> **EXERCISE AIM**:
Working from the top of the records below, reproduce each line exactly, ending once you have written the line containing "Task: Open the @annashkalla mention".

> **PROVIDED DATA**:
--*--

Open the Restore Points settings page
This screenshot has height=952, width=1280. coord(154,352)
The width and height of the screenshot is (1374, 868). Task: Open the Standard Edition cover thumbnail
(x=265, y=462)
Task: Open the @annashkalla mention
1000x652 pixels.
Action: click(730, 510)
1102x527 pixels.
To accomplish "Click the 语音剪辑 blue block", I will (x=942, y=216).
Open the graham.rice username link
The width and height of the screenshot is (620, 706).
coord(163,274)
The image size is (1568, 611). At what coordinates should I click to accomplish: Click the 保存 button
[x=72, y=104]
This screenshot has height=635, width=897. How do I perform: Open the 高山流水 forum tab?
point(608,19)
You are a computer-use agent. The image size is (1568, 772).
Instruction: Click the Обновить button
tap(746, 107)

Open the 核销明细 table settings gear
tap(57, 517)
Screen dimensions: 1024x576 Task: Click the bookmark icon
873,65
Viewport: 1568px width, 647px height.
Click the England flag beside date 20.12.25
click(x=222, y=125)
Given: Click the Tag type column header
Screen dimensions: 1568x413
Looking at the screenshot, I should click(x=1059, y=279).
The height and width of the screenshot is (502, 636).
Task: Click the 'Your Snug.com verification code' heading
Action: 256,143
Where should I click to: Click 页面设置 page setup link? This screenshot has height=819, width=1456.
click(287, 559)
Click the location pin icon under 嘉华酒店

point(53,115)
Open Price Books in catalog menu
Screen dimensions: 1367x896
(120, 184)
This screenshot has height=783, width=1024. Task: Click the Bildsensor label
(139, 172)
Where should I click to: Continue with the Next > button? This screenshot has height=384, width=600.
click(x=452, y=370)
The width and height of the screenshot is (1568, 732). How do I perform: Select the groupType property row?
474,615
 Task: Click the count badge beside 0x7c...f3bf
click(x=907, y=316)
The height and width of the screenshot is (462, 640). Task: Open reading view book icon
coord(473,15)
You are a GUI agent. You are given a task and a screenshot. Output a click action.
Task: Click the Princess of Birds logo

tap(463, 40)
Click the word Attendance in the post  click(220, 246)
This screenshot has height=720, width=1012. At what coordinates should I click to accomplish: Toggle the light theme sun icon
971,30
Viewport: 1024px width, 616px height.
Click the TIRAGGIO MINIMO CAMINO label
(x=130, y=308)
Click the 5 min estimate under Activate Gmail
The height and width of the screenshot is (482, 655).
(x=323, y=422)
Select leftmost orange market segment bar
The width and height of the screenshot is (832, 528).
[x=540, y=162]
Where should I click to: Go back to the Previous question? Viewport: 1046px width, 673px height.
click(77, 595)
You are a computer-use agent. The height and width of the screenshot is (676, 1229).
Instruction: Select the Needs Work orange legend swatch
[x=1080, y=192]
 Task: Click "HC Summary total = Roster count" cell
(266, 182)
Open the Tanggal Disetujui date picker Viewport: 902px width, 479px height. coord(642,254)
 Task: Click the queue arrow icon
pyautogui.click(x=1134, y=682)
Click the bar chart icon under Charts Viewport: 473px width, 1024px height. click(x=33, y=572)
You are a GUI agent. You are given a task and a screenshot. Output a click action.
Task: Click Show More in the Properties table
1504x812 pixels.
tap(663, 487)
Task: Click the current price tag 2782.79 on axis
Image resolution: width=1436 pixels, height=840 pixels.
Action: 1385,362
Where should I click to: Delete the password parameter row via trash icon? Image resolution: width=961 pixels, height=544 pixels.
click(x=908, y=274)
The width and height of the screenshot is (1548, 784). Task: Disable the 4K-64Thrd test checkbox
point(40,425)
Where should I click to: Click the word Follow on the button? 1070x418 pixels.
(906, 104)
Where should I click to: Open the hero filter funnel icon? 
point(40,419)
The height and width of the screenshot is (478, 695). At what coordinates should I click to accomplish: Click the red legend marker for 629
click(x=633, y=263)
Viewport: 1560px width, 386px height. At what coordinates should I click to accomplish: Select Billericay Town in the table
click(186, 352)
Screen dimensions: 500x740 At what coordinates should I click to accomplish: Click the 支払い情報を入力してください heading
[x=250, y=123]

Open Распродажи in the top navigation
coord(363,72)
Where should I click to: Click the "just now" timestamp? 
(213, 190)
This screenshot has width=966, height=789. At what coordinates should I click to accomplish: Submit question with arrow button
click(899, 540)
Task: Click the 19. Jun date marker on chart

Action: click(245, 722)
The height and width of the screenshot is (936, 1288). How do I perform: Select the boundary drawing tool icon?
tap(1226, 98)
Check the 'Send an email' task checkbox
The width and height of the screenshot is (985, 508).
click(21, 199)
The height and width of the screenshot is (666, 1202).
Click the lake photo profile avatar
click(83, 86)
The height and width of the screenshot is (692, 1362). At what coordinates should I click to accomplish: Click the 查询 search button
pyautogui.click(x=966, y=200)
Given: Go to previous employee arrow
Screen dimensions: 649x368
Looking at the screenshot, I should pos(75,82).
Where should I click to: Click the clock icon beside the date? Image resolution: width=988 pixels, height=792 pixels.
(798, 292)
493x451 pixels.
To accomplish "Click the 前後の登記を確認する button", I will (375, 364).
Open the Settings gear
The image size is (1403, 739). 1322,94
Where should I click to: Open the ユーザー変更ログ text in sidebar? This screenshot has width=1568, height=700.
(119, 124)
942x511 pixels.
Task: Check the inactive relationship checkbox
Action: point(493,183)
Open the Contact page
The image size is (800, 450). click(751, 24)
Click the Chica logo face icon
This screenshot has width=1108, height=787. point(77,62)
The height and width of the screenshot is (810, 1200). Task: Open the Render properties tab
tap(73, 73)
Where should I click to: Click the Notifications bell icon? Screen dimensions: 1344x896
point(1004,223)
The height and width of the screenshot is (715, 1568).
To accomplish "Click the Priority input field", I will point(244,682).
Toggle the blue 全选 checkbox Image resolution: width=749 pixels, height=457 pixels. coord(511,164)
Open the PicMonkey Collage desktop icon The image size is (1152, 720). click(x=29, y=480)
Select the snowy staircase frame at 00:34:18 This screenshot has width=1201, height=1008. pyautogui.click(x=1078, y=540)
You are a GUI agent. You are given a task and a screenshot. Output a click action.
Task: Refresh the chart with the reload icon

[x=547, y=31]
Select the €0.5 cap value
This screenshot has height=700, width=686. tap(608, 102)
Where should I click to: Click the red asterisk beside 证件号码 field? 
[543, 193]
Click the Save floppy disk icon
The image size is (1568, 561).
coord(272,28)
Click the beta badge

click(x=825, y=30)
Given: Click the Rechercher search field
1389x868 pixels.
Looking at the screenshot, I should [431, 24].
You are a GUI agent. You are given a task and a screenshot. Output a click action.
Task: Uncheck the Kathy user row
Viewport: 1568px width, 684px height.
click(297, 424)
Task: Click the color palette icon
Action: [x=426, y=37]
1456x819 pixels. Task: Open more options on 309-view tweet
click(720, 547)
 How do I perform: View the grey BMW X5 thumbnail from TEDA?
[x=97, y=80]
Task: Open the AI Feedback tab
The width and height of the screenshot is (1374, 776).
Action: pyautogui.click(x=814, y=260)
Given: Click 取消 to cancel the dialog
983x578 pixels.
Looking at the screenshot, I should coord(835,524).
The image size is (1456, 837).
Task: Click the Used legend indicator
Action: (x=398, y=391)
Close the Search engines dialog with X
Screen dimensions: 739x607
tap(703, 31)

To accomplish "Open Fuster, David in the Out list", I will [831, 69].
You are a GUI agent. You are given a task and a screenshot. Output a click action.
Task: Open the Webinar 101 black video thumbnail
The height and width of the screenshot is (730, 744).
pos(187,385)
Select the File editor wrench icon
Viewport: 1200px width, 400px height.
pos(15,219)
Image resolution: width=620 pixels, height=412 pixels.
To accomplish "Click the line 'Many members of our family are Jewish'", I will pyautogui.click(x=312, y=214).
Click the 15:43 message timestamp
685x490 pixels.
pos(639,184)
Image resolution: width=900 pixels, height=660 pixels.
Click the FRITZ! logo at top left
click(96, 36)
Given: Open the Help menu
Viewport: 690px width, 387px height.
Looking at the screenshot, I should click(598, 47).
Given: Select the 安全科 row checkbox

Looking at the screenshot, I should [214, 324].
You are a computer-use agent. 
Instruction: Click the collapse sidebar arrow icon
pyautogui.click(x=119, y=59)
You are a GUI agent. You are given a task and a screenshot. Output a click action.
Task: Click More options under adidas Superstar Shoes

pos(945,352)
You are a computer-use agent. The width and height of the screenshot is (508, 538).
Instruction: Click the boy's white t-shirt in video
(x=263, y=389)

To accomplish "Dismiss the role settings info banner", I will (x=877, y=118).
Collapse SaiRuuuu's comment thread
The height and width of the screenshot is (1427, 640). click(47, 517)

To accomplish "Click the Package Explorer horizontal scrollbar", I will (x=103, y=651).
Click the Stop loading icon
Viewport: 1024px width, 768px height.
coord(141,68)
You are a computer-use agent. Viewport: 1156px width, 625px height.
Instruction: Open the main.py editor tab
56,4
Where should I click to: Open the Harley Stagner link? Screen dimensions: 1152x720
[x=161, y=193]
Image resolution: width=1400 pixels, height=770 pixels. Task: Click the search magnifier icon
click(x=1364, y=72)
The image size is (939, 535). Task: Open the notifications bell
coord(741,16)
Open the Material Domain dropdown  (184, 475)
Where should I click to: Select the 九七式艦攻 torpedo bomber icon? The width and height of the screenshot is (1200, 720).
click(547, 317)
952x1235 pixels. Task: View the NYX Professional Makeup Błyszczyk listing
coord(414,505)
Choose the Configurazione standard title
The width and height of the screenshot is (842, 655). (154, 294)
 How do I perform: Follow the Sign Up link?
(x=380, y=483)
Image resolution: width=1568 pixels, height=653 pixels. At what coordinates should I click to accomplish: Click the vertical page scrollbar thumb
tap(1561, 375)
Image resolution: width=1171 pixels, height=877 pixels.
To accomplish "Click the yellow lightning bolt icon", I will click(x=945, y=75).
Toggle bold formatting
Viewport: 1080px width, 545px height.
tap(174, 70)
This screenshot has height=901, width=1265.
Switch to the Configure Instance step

--*--

> **EXERCISE RESPONSE**:
Open the Restore Points settings page
This screenshot has height=952, width=1280. coord(154,352)
The width and height of the screenshot is (1374, 868). Task: Open the Standard Edition cover thumbnail
(x=265, y=462)
Task: Open the @annashkalla mention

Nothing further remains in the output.